[[ Exercise material open ]]

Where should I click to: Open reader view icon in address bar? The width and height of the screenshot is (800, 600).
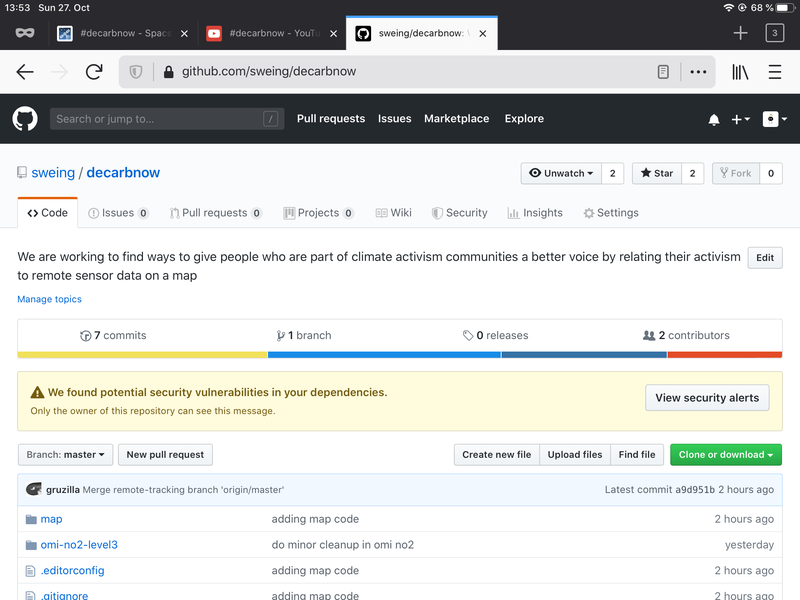663,72
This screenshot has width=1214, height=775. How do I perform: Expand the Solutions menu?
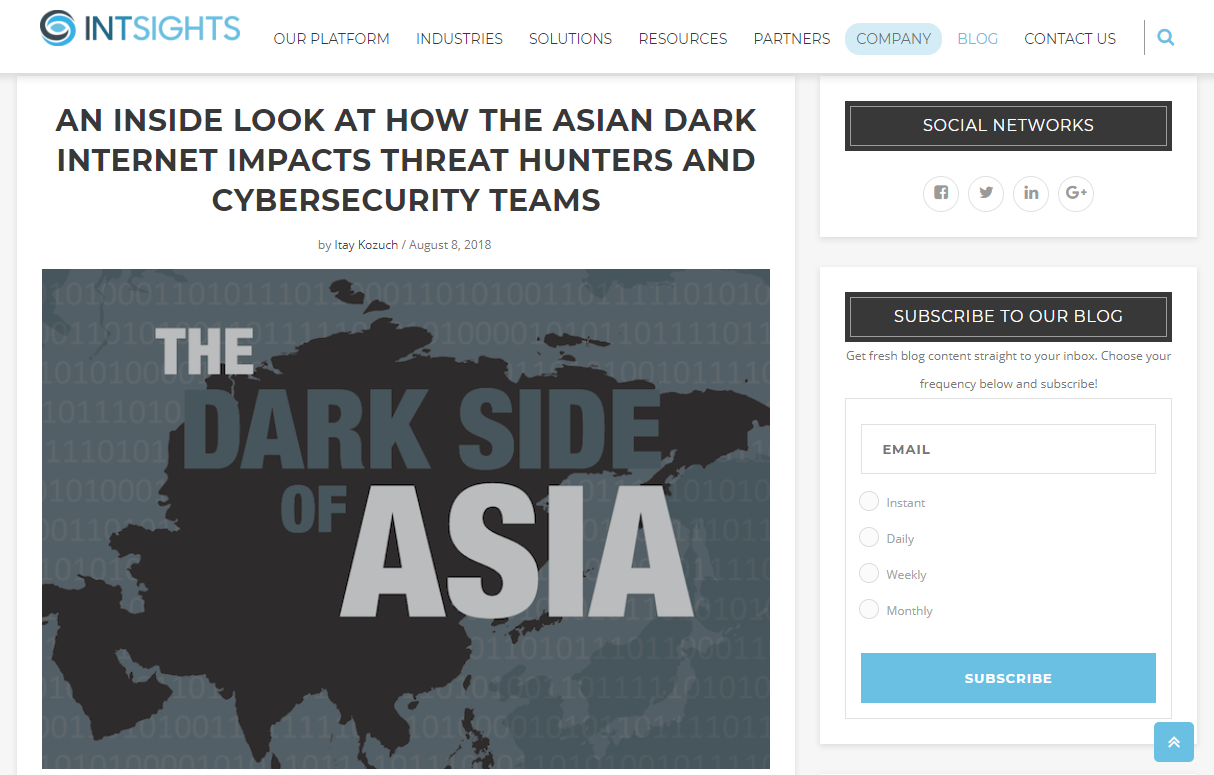click(570, 39)
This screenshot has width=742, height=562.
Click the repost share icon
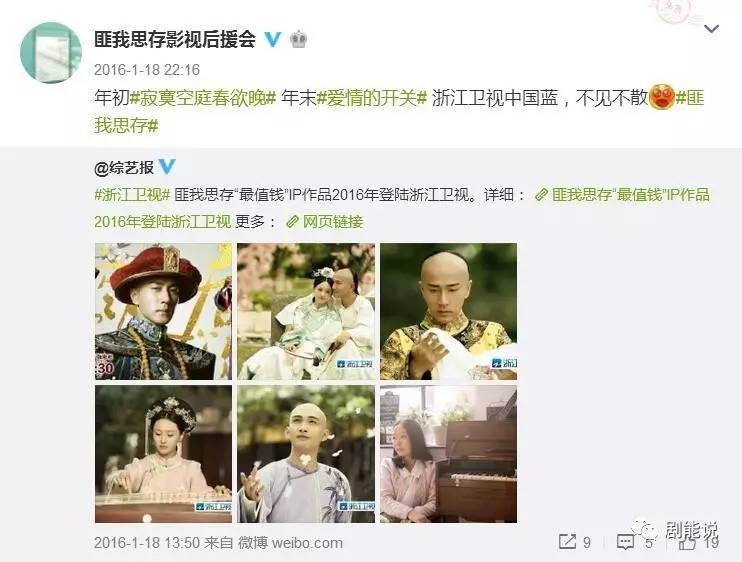[567, 542]
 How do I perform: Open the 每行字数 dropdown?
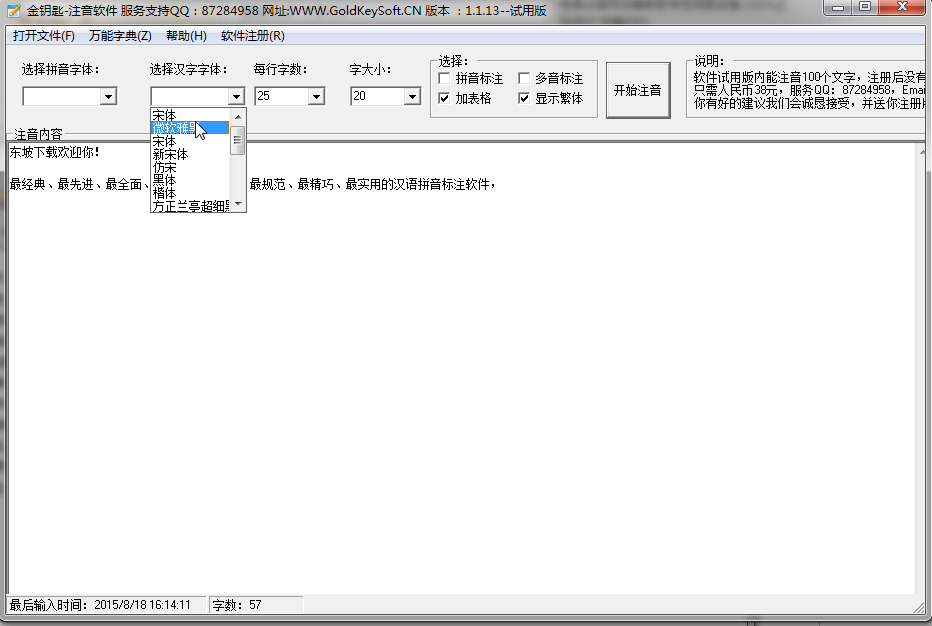(x=318, y=96)
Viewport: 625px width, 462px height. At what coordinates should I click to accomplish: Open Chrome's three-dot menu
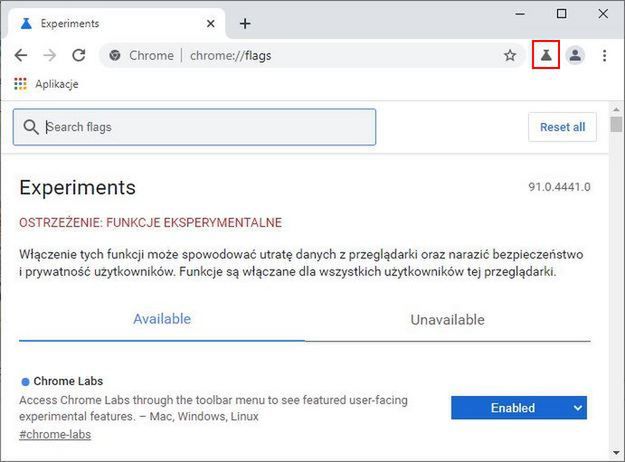tap(605, 55)
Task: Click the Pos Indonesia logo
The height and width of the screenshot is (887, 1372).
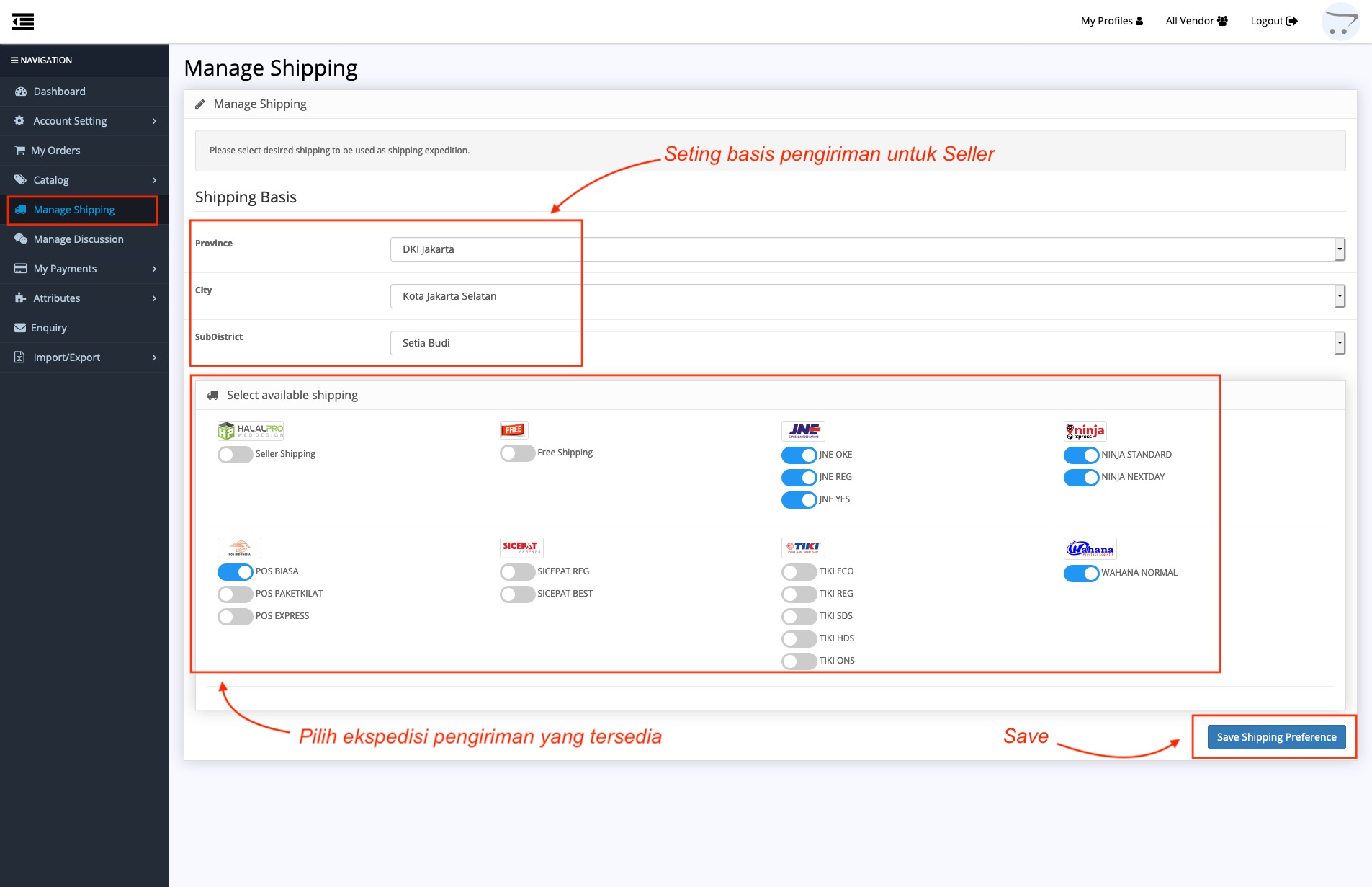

[[ Exercise material closed ]]

- **Task prompt**: Copy the listing exactly. No images belong in the copy.

- **Result of the task**:
Where should I click to: Open reader view icon in address bar? The width and height of the screenshot is (800, 600).
663,72
This screenshot has width=1214, height=775. How do I perform: Expand the Solutions menu?
click(570, 39)
This screenshot has width=742, height=562.
Click the repost share icon
[567, 542]
 How do I perform: Open the 每行字数 dropdown?
(x=318, y=96)
Viewport: 625px width, 462px height. At what coordinates should I click to accomplish: Open Chrome's three-dot menu
tap(605, 55)
Task: Click the Pos Indonesia logo
The height and width of the screenshot is (887, 1372).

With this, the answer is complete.